Thank you.
The challenges are important, and they're not just challenges with regard to money, of course; they're also with regard to organization.
Let me give an example of an issue that doesn't seem to come up very much, but that certainly reflects our ability to produce graduates in universities and colleges. We lose about half of the students in the first and second year, but we don't know why we lose them. We don't know what constitutes success, why people get through and why people don't get through. We don't have a tracking system, even for the people who get into universities and colleges.
There's an example of an issue pointing to the need on a national basis for much better data and analysis about where we're succeeding and where we're not. Our main concern, which is why we consider the future uncertain for post-secondary education in Canada, is that on a national basis we don't do a good job of knowing where we're going and what's happening at the present time.

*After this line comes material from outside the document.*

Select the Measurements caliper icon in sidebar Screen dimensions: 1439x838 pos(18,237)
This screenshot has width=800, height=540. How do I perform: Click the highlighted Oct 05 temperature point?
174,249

With respect to the funding issue, there are issues of access that are dependent on funding. What we find in our report is interesting. We mention that people from lower-income groups actually overestimate the cost of post-secondary education; it actually costs less than they think it does. That's interesting, because it speaks to the need for people to come from a milieu that has a learning culture. It speaks to the need to do something about the cost of post-secondary education and about support for students, but also to issues like graduation rates from high school. In societies in which graduation rates from high school, as in Canada, are not good enough, of course you get not necessarily a culture of learning, but a culture of dependence. I think that's one of the main issues we have to address as well.
There are many parts to the question, but I think the question of access is one that goes well beyond financing.